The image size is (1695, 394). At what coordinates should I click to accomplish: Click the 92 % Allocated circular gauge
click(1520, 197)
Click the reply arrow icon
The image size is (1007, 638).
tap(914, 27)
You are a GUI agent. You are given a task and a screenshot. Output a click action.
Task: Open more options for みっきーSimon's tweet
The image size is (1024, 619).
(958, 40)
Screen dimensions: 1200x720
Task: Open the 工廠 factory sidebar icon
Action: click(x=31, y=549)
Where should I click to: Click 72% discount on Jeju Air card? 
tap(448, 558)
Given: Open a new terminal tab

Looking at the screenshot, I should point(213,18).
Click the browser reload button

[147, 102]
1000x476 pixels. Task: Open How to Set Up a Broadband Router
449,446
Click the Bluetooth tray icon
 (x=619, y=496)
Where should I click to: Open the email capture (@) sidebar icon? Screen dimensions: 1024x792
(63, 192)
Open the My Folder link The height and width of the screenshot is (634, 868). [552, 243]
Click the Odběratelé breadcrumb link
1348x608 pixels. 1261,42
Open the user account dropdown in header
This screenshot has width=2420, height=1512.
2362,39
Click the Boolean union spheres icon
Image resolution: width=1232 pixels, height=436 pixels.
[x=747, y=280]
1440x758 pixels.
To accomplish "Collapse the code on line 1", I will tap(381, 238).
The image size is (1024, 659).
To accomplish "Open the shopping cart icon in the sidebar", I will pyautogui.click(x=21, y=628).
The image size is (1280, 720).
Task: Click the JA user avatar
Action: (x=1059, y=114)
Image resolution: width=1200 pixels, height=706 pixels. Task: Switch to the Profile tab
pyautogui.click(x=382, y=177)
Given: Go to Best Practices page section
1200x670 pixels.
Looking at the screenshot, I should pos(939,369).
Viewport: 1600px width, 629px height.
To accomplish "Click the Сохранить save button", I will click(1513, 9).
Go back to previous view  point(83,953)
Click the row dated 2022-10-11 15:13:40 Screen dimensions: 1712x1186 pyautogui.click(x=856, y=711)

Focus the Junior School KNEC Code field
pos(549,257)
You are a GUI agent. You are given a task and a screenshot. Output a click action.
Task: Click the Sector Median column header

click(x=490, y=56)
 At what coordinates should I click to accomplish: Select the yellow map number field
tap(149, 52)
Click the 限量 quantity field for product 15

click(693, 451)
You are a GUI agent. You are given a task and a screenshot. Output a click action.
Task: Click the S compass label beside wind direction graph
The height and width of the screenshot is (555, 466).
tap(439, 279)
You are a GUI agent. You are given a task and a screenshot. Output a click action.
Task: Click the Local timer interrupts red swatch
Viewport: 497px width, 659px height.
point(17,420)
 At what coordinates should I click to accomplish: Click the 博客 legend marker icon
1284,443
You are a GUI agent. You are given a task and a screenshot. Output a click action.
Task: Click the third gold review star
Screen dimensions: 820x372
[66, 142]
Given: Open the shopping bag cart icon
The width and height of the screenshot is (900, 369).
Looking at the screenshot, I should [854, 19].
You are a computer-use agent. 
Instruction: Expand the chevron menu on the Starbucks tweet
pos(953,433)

YOUR TASK: Return each line above exactly as it appears.

RESULT FOR THIS TASK:
The image size is (1695, 394). At what coordinates should I click to accomplish: Click the 92 % Allocated circular gauge
click(1520, 197)
Click the reply arrow icon
The image size is (1007, 638).
tap(914, 27)
You are a GUI agent. You are given a task and a screenshot. Output a click action.
Task: Open more options for みっきーSimon's tweet
The image size is (1024, 619).
(958, 40)
Screen dimensions: 1200x720
Task: Open the 工廠 factory sidebar icon
Action: click(x=31, y=549)
Where should I click to: Click 72% discount on Jeju Air card? 
tap(448, 558)
Given: Open a new terminal tab

Looking at the screenshot, I should point(213,18).
Click the browser reload button

[147, 102]
1000x476 pixels. Task: Open How to Set Up a Broadband Router
449,446
Click the Bluetooth tray icon
 (x=619, y=496)
Where should I click to: Open the email capture (@) sidebar icon? Screen dimensions: 1024x792
(63, 192)
Open the My Folder link The height and width of the screenshot is (634, 868). [552, 243]
Click the Odběratelé breadcrumb link
1348x608 pixels. 1261,42
Open the user account dropdown in header
This screenshot has width=2420, height=1512.
2362,39
Click the Boolean union spheres icon
Image resolution: width=1232 pixels, height=436 pixels.
[x=747, y=280]
1440x758 pixels.
To accomplish "Collapse the code on line 1", I will tap(381, 238).
The image size is (1024, 659).
To accomplish "Open the shopping cart icon in the sidebar", I will pyautogui.click(x=21, y=628).
The image size is (1280, 720).
Task: Click the JA user avatar
Action: (x=1059, y=114)
Image resolution: width=1200 pixels, height=706 pixels. Task: Switch to the Profile tab
pyautogui.click(x=382, y=177)
Given: Go to Best Practices page section
1200x670 pixels.
Looking at the screenshot, I should pos(939,369).
Viewport: 1600px width, 629px height.
To accomplish "Click the Сохранить save button", I will click(1513, 9).
Go back to previous view  point(83,953)
Click the row dated 2022-10-11 15:13:40 Screen dimensions: 1712x1186 pyautogui.click(x=856, y=711)

Focus the Junior School KNEC Code field
pos(549,257)
You are a GUI agent. You are given a task and a screenshot. Output a click action.
Task: Click the Sector Median column header

click(x=490, y=56)
 At what coordinates should I click to accomplish: Select the yellow map number field
tap(149, 52)
Click the 限量 quantity field for product 15

click(693, 451)
You are a GUI agent. You are given a task and a screenshot. Output a click action.
Task: Click the S compass label beside wind direction graph
The height and width of the screenshot is (555, 466).
tap(439, 279)
You are a GUI agent. You are given a task and a screenshot. Output a click action.
Task: Click the Local timer interrupts red swatch
Viewport: 497px width, 659px height.
point(17,420)
 At what coordinates should I click to accomplish: Click the 博客 legend marker icon
1284,443
You are a GUI agent. You are given a task and a screenshot. Output a click action.
Task: Click the third gold review star
Screen dimensions: 820x372
[66, 142]
Given: Open the shopping bag cart icon
The width and height of the screenshot is (900, 369).
Looking at the screenshot, I should [854, 19].
You are a computer-use agent. 
Instruction: Expand the chevron menu on the Starbucks tweet
pos(953,433)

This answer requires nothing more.